Textes appliqués : Code de justice administrative (articles L. 521-3 et L. 761-1).
Texte intégral
Vu la procédure suivante :
Par une requête, enregistrée le 17 décembre 2025, M. A... B..., représenté par Me Broisin, demande au juge des référés, sur le fondement de l’article L. 521-3 du code de justice administrative :
1°) d’enjoindre au préfet des Yvelines d’enregistrer sa demande de renouvellement de titre de séjour, de le convoquer à un rendez-vous et, dans l’attente, de lui remettre un récépissé l’autorisant à travailler, dans un délai de sept jours à compter de la notification de l’ordonnance à intervenir, sous astreinte de 150 euros par jour de retard ;
2°) de mettre à la charge de l’Etat la somme de 3 000 euros au titre de l’article L. 761-1 du code de justice administrative.
Il soutient que :
- il a déposé le 2 décembre 2025 une demande de renouvellement de titre de séjour, via le téléservice de l’ANEF, restée sans réponse ;
- l’urgence est caractérisée dès lors que son employeur a sollicité la preuve de la régularité de son séjour avant le 11 janvier 2026 et qu’il risque de perdre son emploi en l’absence d’un document attestant de cette régularité ; qu’il risque également d’être placé en centre de rétention administrative.
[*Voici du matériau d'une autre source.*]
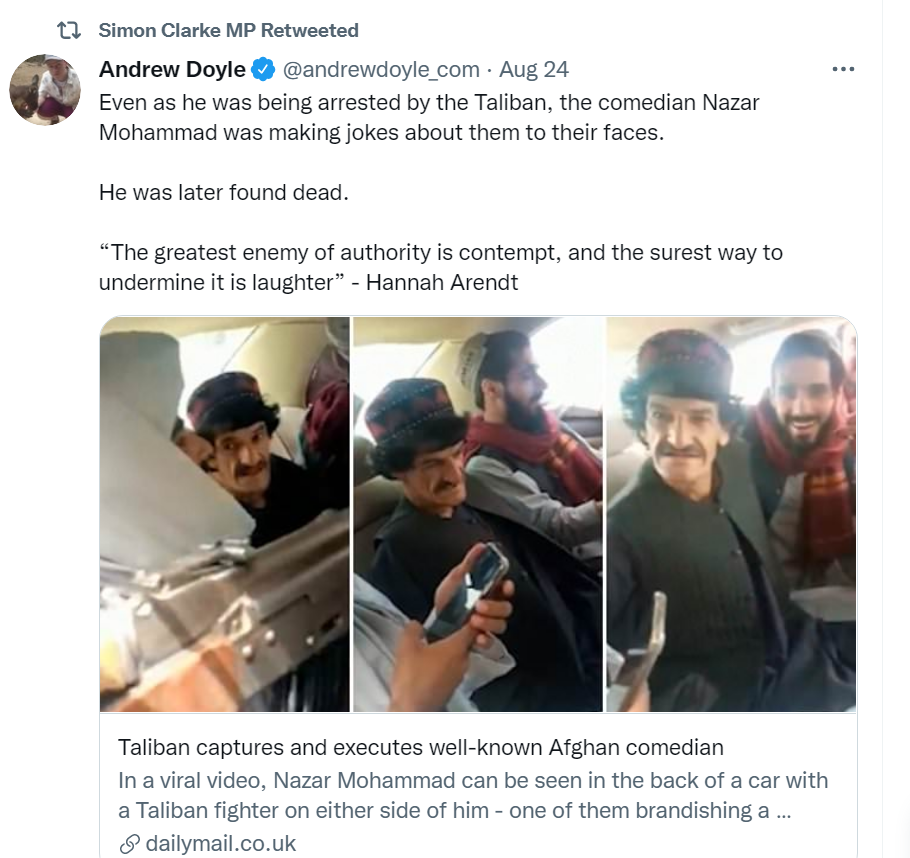Open the left photo showing the rifle
Viewport: 910px width, 858px height.
(225, 514)
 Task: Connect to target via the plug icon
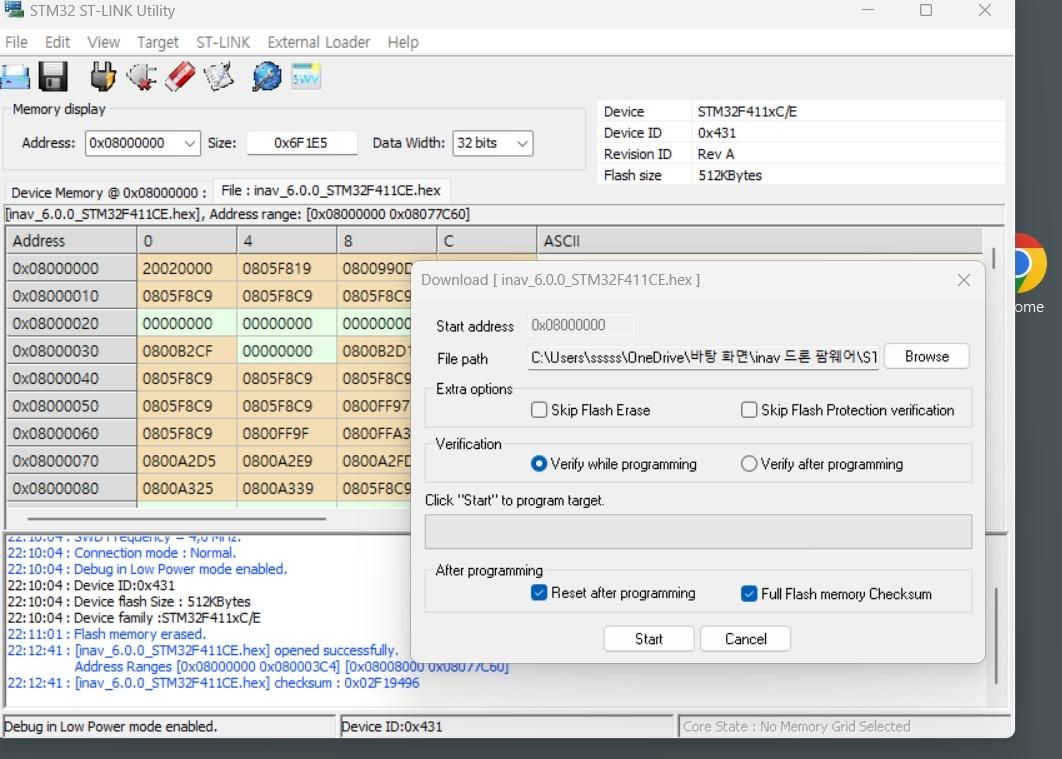102,76
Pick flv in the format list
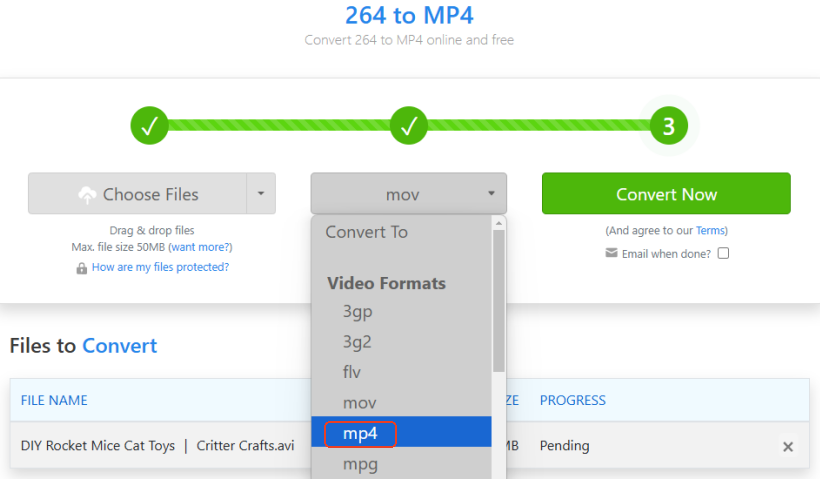The width and height of the screenshot is (820, 479). click(x=351, y=372)
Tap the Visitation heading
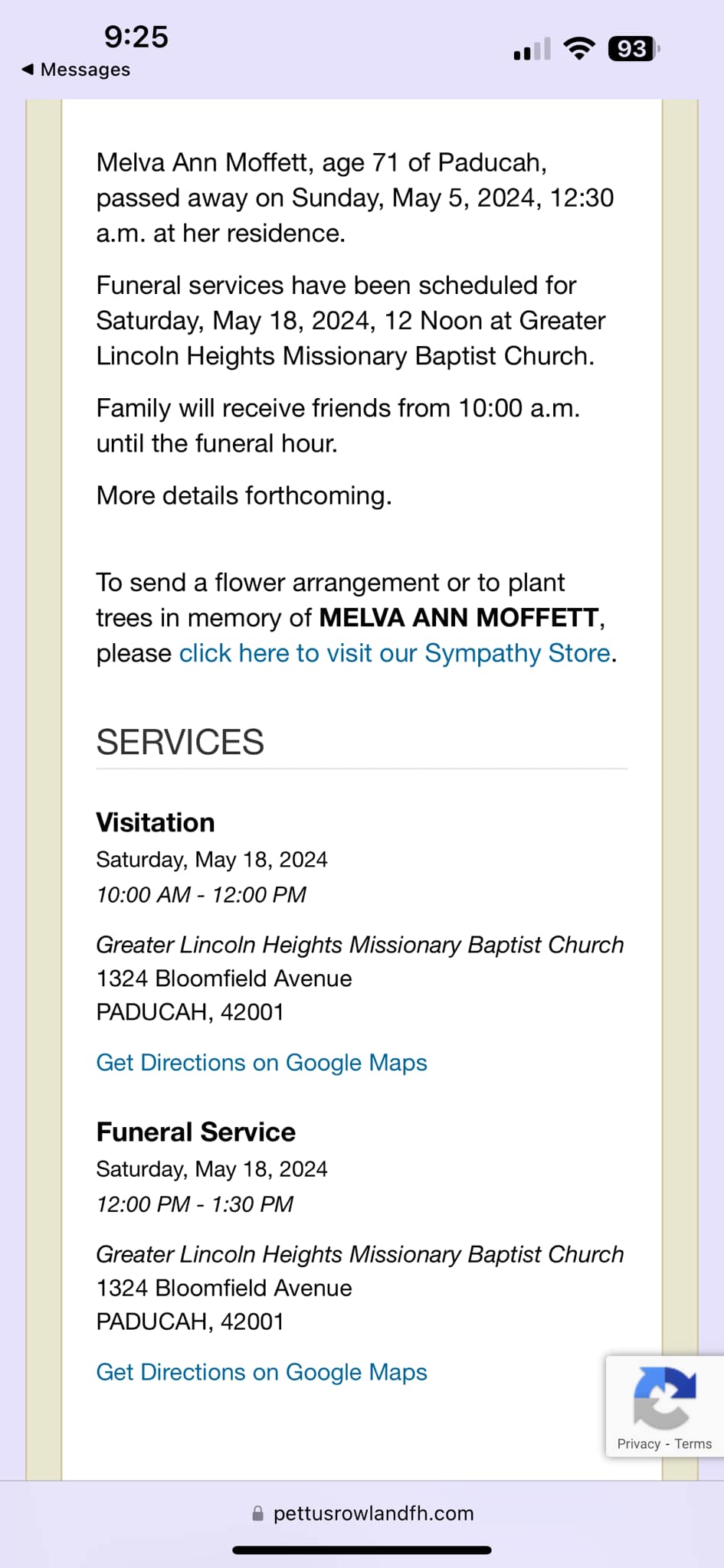The width and height of the screenshot is (724, 1568). pyautogui.click(x=156, y=822)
Par un mémoire en défense, enregistré le 29 décembre 2025, le préfet des Yvelines conclut au non-lieu à statuer.
Il fait valoir que le requérant s’est vu délivrer une attestation de prolongation d'instruction valable du 19 décembre 2025 au 28 mars 2026.
Par un courrier, enregistré le 30 décembre 2025, M. B... déclare se désister de ses conclusions aux fins d’injonctions mais maintient ses conclusions au titre de l’article L. 761-1 du code de justice administrative.
Vu les autres pièces du dossier.
Vu :
- le code de l’entrée et du séjour des étrangers et du droit d'asile ;
- le code de justice administrative.
La présidente du tribunal a désigné M. Mauny, vice-président, pour statuer sur les demandes de référé.
Considérant ce qui suit :
1. M. B..., ressortissant tunisien né le 19 novembre 1994, bénéficiait d’un visa long séjour valant titre de séjour, mention « vie privée et familiale », valable jusqu’au 2 décembre 2025. Le 2 décembre 2025, via le téléservice de l’Administration numérique des étrangers en France (ANEF), il a demandé le renouvellement de son titre de séjour. Par la présente requête, il demande au juge des référés d’enjoindre le préfet des Yvelines d’enregistrer sa demande de titre de séjour, de le convoquer à un rendez-vous, et, dans l’attente, de lui délivrer un récépissé l’autorisant à travailler.
2. M. B..., qui s’est vu délivrer postérieurement à l’introduction de sa requête une attestation de prolongation d’instruction valable jusqu’au 28 mars 2026, déclare se désister de ses conclusions à fin d’injonction. Ce désistement étant pur et simple, rien ne s’oppose à ce qu’il en soit donné acte.
3. Il n’y a pas lieu, dans les circonstances de l’espèce, de faire droit aux conclusions présentées par M. B... sur le fondement des dispositions de l’article L. 761-1 du code de justice administrative.
O R D O N N E :
Article 1er : Il est donné acte du désistement des conclusions à fin d’injonction présentées par M. B....
Article 2 : Le surplus des conclusions de M. B... est rejeté.
Article 3 : La présente ordonnance sera notifiée à M. A... B... et au ministre de l’intérieur.
Copie en sera délivrée au préfet des Yvelines.
Fait à Versailles, le 18 février 2026.
Le juge des référés,
Signé
O. Mauny
La République mande et ordonne au ministre de l’intérieur en ce qui le concerne ou à tous commissaires de justice à ce requis en ce qui concerne les voies de droit commun, contre les parties privées, de pourvoir à l'exécution de la présente décision.